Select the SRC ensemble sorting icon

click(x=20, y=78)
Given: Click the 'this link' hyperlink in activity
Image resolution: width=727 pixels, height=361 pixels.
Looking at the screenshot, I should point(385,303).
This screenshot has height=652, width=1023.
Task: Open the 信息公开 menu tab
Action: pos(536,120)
########################################
Problem details:
Output must be limited to the lines beginning with the one that contains "Image resolution: width=727" and ending with the last line of the entries, reproduced exactly.

Answer box:
Image resolution: width=727 pixels, height=361 pixels.
Looking at the screenshot, I should point(385,303).
This screenshot has height=652, width=1023.
Task: Open the 信息公开 menu tab
Action: pos(536,120)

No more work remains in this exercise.